Aterrados, husmearon aquí y allá buscando rastros para encontrar algo o a alguien reconocible que pudiera salvarlos ante la espantosa tragedia que vivían y que, por supuesto, sobre todo por su corta edad no habían experimentado jamás.

Después de algunos recorridos infructuosos se toparon con lo que supusieron eran peces convulsionando en el piso debido a la rotura de sus peceras y el consabido escape de agua. Con sumo cuidado, tomaron con sus hocicos a cuatro de estas criaturas y las depositaron en el acuario más grande que, hasta ese momento no reportaba daño alguno, tal vez por el grosor de su cristal.

Regados por el piso había trozos de madera, pedazos de cristal, cartelones, cajas y cartones de papel quemado. Por las dimensiones que tomó el incendio todo indicaba que no se salvaría nada ni nadie.

Seguían su incierto camino cuando detectaron con el olfato el cuerpo del parlanchín perico yaciendo bajo el peso de su propia jaula. Por un error del empleado, al no asegurarse de cerrar el candado el ave quedó afuera, así que anduvo volando a su antojo en completa libertad, picoteando comida y sintiéndose muy afortunado. Nunca se imaginó lo que pasaría, ahora tenía quemaduras en una de sus alas, lo cual le impedía en un momento decisivo aletear lo suficiente para evadir a los objetos cayendo por doquier.

Los perritos, como pudieron, levantaron y movieron a un lado aquello que lo aprisionaba y el pobre perico respiró un poco aliviado al sentirse liberado de tal opresión.

Los tres, uniendo sus esfuerzos y en la medida de sus posibilidades se dedicaron a ayudar a sus compañeros de infortunio. Abrieron la casita donde daban vueltas los hámsters, quienes al verse salvos corrieron como desaforados por los pasillos. A su vez, al escuchar los lastimeros maullidos del elegante felino hicieron acto de presencia y mordieron con sus poderosos dientes el cordón que adornaba la cerradura de su casa. Al salir cubrió de lamidos su albo pelaje lanzando al mismo tiempo miradas de agradecimiento a sus salvadores. Y pensar que alguien dijo alguna vez que gatos y roedores no se llevan bien.

Y así la mayoría de ellos buscó un escondite con ventilación mientras los más ágiles ansiaban encontrar la forma de salir de aquel atolladero.

De repente el sonido de una sirena proveniente de un carro de bomberos y posteriormente el ruido que hacían los golpes propinados por alguien afuera del local, hicieron que al unísono voltearan la mirada hacia las dos entradas.
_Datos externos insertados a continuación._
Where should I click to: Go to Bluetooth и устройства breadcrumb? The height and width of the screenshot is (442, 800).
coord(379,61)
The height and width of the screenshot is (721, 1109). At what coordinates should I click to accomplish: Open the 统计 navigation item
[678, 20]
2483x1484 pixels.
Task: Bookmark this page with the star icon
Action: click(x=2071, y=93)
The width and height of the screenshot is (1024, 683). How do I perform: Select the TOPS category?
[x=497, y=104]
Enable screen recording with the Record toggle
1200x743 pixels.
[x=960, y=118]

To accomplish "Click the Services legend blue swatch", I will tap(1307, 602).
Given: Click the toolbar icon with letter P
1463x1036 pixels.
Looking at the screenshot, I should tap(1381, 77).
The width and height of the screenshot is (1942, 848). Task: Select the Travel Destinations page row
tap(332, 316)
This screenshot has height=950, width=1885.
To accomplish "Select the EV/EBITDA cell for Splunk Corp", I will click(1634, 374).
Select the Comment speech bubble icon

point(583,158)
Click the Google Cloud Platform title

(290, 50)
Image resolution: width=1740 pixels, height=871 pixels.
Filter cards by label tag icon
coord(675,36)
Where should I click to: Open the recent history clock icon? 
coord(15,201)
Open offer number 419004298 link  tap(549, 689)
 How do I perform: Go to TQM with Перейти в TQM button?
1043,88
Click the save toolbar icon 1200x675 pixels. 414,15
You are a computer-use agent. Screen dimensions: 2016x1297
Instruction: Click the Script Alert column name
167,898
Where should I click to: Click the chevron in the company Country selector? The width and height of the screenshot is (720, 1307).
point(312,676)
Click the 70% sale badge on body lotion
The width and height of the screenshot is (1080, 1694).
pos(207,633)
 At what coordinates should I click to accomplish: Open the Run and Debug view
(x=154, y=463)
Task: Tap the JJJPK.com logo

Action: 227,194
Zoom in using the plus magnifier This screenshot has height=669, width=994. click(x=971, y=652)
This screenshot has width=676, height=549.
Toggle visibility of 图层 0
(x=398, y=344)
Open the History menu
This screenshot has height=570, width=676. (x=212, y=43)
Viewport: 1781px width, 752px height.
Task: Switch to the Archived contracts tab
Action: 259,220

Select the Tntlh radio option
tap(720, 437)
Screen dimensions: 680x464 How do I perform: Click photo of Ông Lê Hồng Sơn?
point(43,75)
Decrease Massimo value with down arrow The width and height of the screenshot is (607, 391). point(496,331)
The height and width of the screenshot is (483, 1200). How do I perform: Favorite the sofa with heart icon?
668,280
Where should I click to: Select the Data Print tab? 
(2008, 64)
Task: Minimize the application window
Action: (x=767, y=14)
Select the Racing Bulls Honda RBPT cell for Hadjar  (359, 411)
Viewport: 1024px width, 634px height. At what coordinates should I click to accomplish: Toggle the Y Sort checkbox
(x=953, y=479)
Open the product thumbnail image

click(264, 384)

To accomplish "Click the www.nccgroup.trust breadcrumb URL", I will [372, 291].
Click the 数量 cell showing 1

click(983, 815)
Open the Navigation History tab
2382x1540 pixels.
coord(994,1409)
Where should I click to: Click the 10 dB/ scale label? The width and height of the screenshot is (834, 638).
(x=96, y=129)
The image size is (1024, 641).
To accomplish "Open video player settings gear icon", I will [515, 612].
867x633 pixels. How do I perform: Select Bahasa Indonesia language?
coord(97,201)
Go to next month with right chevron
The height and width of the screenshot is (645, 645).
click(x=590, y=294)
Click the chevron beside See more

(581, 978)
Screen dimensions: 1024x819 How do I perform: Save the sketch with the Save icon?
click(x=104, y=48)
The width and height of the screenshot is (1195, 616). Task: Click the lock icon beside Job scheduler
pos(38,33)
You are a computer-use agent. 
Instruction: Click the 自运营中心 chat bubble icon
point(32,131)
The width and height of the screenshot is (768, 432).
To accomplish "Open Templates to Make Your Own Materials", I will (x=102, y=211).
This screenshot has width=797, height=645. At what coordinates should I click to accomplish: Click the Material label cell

Cuatro bomberos entraron violentamente, ninguno imaginaba hallar con vida a los animales.

En esos momentos el dueño de la tienda llegó acongojado y con la tristeza reflejada en el rostro esperando lo peor, su negocio con pérdida total y lo más triste, muertas sus mascotas. Se unió al equipo inspeccionando el lugar. Sonrieron felices al ver que el recién comprado acuario estaba íntegro, sin daño alguno y repleto de peces contentos moviéndose dentro.

Otro de los traga-humo detectó una especie de agujero o túnel que daba a un patio interior. El encargado comentó que se encontraban instalando conexiones de tubería para la construcción de una nueva sala de exhibición del acuario.

Se introdujeron a través del pasadizo aquel y cuál no sería su sorpresa ante la visión de un montón de animalitos juntos, revoloteando, maullando, ladrando, cacareando, chillando, graznando de gusto ante su milagrosa presencia.

¡Misión cumplida, parecían decirse unos a otros!